> **Activity**: Repeat only the lines below from the one containing "Task: Click the dark red top of PRN colorbar" through the one containing "Task: Play the ambassador Abu Maksud video", inclusive, exactly as written.

> **Material for this exercise**:
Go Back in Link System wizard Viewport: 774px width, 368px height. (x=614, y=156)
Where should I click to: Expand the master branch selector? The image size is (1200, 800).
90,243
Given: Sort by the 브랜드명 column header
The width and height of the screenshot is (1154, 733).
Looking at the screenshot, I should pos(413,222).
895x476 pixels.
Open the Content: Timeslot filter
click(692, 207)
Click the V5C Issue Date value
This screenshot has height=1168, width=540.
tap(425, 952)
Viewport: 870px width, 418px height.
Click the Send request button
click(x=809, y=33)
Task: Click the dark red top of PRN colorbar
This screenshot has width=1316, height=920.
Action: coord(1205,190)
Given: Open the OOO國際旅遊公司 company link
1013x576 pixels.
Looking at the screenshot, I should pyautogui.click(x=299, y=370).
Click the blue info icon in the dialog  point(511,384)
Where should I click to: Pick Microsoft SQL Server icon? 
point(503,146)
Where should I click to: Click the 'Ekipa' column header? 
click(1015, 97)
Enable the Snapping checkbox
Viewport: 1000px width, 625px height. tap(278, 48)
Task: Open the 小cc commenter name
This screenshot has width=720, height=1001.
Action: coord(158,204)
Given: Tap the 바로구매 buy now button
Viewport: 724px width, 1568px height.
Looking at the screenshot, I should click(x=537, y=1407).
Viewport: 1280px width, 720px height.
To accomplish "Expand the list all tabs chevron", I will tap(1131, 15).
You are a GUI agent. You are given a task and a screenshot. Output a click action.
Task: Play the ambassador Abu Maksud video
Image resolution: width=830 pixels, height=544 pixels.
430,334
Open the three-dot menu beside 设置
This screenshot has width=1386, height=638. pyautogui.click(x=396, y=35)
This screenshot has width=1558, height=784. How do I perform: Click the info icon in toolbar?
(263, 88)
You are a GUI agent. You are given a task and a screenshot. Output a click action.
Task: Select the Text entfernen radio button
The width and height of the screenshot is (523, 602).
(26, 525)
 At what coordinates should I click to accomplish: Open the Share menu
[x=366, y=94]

> **Answer to this exercise**:
Task: Click the dark red top of PRN colorbar
This screenshot has width=1316, height=920.
Action: coord(1205,190)
Given: Open the OOO國際旅遊公司 company link
1013x576 pixels.
Looking at the screenshot, I should pyautogui.click(x=299, y=370).
Click the blue info icon in the dialog  point(511,384)
Where should I click to: Pick Microsoft SQL Server icon? 
point(503,146)
Where should I click to: Click the 'Ekipa' column header? 
click(1015, 97)
Enable the Snapping checkbox
Viewport: 1000px width, 625px height. tap(278, 48)
Task: Open the 小cc commenter name
This screenshot has width=720, height=1001.
Action: coord(158,204)
Given: Tap the 바로구매 buy now button
Viewport: 724px width, 1568px height.
Looking at the screenshot, I should click(x=537, y=1407).
Viewport: 1280px width, 720px height.
To accomplish "Expand the list all tabs chevron", I will tap(1131, 15).
You are a GUI agent. You are given a task and a screenshot. Output a click action.
Task: Play the ambassador Abu Maksud video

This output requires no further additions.